MAHKEMESİ : Ankara 5. İş Mahkemesi
TARİHİ : 02/12/2013
NUMARASI : 2013/564-2013/1779

Davacı, Türk-Alman Sosyal Güvenlik Sözleşmesine göre sigorta başlangıç tarihinin 29/12/1987 olduğunun tespiti ile Bağ-Kur kapsamında yapılan borçlanma işleminin 5510 sayılı yasanın 4/1-a maddesi kapsamında değerlendirilmesine, yaşlılık aylığı almaya hak kazandığının tespitine karar verilmesini istemiştir.
Mahkeme ilamında belirtildiği şekilde, isteğin kısmen kabulüne karar vermiştir.

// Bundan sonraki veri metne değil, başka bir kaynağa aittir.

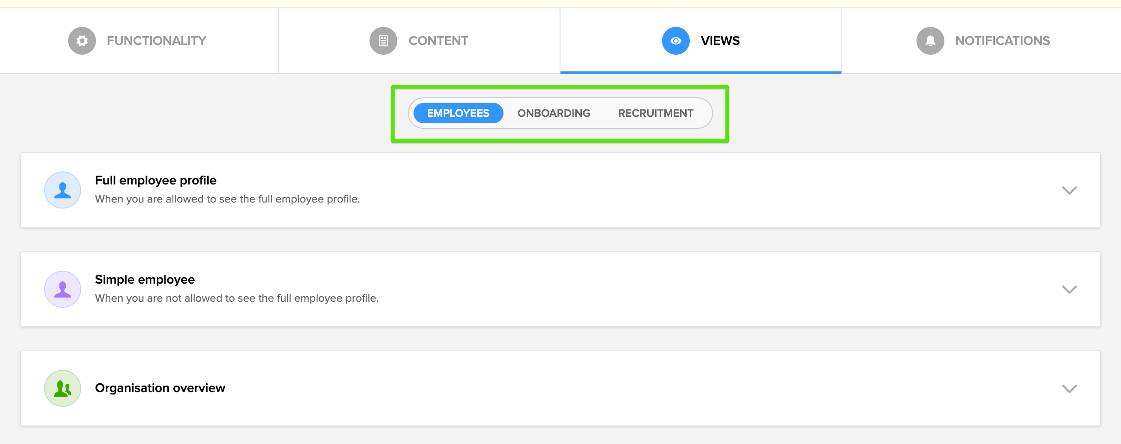
Task: Expand the Simple employee section chevron
Action: pos(1069,290)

Hükmün taraf vekillerince temyiz edilmesi üzerine temyiz isteğinin süresinde olduğu anlaşıldıktan ve Tetkik Hakimi tarafından düzenlenen raporla dosyadaki kağıtlar okunduktan sonra işin gereği düşünüldü ve aşağıdaki karar tesbit edildi.

K A R A R

1- Dosyadaki yazılara, toplanan delillere, hükmün dayandığı gerektirici nedenlere göre davalı Kurum vekilinin tüm ve davacı vekilinin aşağıdaki bendin kapsamı dışında kalan temyiz itirazlarının reddine,
2- Dava, davacının sigorta başlangıç tarihinin 29/12/1987 olduğunun tespiti ile Bağ-Kur kapsamında yapılan borçlanma işleminin 5510 Sayılı Yasanın 4/1-a maddesi kapsamında değerlendirilmesi ve borçlanmayı ödediği tarihte yaşlılık aylığına hak kazandığının tespiti, bunun kabul edilmemesi halinde dava tarihinde yaşlılık aylığına hak kazandığının tespiti istemine ilişkindir.

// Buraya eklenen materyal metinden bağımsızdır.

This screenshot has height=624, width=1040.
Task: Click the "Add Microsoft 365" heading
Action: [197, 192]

Davacı vekili, 02/12/2013 tarihli celsede davacının Almanya’daki ilk sigortalılık kaydı olan 29/12/1987 tarihinin Türkiye”de ilk sigorta kaydı olarak tespit edilmesini talep ettiklerini, diğer taleplerini atiye bıraktıklarını bildirmiştir.
Mahkemece, davanın kısmen kabulü ile davacının Türkiye’de sigortalılık başlangıç tarihinin 29/12/1987 tarihi olduğunun tespitine, diğer taleplerin reddine, karar verilmiştir.
Somut olayda, davacının Türkiye’deki sigortalılık başlangıç tarihinin 29/12/1987 olduğunun tespitine karar verilmesi doğru ise de dava dilekçesinde yer alan diğer taleplerin atiye bırakıldığının bildirilmesine rağmen bu talepler yönünden karar verilmesine yer olmadığına karar verilmesi gerekirken diğer taleplerin esastan reddine karar verilmesi doğru olmamıştır.
Mahkemece, atiye bırakılan talep yönünden karar verilmesine yer olmadığına karar verilmesi gerektiği gözönünde tutulmaksızın yazılı şekilde hüküm kurulması usul ve yasaya aykırı olup bozma nedenidir.
O halde, davacı vekilinin bu yönleri amaçlayan temyiz itirazları kabul edilmeli ve hüküm bozulmalıdır.
SONUÇ: Hükmün yukarıda açıklanan nedenlerle BOZULMASINA, temyiz harcının istek halinde temyiz edenlerden davacıya iadesine
25/12/2014 gününde oybirliğiyle karar verildi.